U.S. commercial property rates are the key area of that market which is of interest to alternative reinsurance capital and ILS fund managers, with a number of ventures now sourcing commercial E&S property risks more directly for ILS ventures.

WTW says that its survey shows that commercial property insurance prices, which had been showing decreases for much of the recent past, now indicate increases in the low single digits for the fourth-quarter of 2017.

This is likely lower than many underwriters would have hoped for, however the rate movements are not broken out into loss-affected accounts versus those loss-free.
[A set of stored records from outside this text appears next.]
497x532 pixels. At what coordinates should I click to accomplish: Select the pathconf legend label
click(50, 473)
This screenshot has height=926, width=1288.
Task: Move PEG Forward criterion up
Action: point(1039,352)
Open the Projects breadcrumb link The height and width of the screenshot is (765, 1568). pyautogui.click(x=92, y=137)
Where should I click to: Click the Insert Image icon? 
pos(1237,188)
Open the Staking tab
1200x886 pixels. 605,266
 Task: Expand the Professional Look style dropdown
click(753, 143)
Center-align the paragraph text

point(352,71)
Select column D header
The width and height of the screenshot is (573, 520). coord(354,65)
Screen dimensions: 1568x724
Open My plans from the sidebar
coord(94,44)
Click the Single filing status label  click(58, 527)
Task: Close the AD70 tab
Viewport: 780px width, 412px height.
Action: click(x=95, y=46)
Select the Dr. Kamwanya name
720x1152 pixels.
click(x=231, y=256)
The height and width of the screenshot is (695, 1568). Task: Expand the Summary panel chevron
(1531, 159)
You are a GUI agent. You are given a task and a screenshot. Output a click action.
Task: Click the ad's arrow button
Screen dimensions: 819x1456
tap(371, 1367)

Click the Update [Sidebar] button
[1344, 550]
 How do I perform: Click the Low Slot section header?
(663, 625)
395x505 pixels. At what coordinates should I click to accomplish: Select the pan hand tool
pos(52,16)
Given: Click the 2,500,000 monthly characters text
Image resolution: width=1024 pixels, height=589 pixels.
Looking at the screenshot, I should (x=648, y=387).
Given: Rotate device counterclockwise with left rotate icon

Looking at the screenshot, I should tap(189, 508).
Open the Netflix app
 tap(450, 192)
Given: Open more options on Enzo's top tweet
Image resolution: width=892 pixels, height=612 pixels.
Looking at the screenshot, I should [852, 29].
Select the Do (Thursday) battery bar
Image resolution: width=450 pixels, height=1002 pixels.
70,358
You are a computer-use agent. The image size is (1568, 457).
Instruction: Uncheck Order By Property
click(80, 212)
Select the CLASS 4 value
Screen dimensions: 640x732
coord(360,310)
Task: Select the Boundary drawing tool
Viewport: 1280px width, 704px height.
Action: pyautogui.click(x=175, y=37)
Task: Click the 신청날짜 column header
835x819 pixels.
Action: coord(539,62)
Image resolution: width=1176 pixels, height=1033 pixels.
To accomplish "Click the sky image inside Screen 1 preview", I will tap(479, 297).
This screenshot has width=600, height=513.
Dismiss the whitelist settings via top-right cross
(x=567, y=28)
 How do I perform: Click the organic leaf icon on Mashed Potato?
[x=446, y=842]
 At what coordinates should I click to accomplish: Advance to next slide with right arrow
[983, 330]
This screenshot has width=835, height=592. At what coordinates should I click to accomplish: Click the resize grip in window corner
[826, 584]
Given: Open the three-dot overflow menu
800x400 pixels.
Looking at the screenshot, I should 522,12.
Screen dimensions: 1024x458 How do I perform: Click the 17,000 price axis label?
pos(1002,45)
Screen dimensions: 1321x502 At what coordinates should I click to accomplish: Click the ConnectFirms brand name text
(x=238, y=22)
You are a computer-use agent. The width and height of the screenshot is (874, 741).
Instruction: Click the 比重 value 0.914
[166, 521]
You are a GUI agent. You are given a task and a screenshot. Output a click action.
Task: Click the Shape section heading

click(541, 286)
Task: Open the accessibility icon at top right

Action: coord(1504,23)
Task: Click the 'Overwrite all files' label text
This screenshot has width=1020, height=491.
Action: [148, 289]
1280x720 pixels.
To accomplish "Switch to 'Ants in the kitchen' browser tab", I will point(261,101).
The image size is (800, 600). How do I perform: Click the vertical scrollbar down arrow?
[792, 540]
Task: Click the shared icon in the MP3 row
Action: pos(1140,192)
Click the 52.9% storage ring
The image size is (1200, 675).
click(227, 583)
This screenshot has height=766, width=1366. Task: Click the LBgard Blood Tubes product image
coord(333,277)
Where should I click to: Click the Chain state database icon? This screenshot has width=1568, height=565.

It’s likely that loss-affected commercial property rates will have risen much more than those unaffected.

“Last year’s weather disasters were some of the most financially disruptive in history, and the survey results indicate we’re likely now seeing the initial response to the catastrophes on the pricing side of the property market,” commented Pierre Laurin, Americas Property & Casualty (P&C) sales and practice leader for Insurance Consulting and Technology, Willis Towers Watson.

Overall though, the less than 1% commercial insurance rate increase in Q4 was the 10th consecutive quarter where rate increases fell below 1% across the market, according to WTW’s survey data.

At the same time, WTW reports that insurers say that claims cost inflation for 2017 came in at 1% for the year, so higher than the rate increases achieved suggesting that profitability of the business has declined or is at best flat for the diversified commercial insurers.

Recently Willis Towers Watson said that abundant capital was muting property insurance market firming in the United States and it is likely that the same excess of capital targeting these commercial property lines is the reason rates have not increased as sharply as many would have liked.

However, for the ILS funds looking to move up the value-chain to get closer to sources of catastrophe exposed property underwriting business, the fact rates have risen will make this business even more attractive, as it already helps them to increase margins on business that would otherwise only have been sourced via the reinsurance cycle, one further step down the chain.

As alternative capital and ILS funds continue to grow their share of commercial property insurance market risks, while big re/insurers seek to grow their market shares too, the likelihood is that rates won’t respond by as much as hoped for, reflecting the experience seen in the reinsurance market.

Especially as insurance and reinsurance firms look set to endure continuing compression of their underwriting margins, meaning that the catastrophe exposed commercial property line will likely find the capital markets taking a growing market share over the years to come.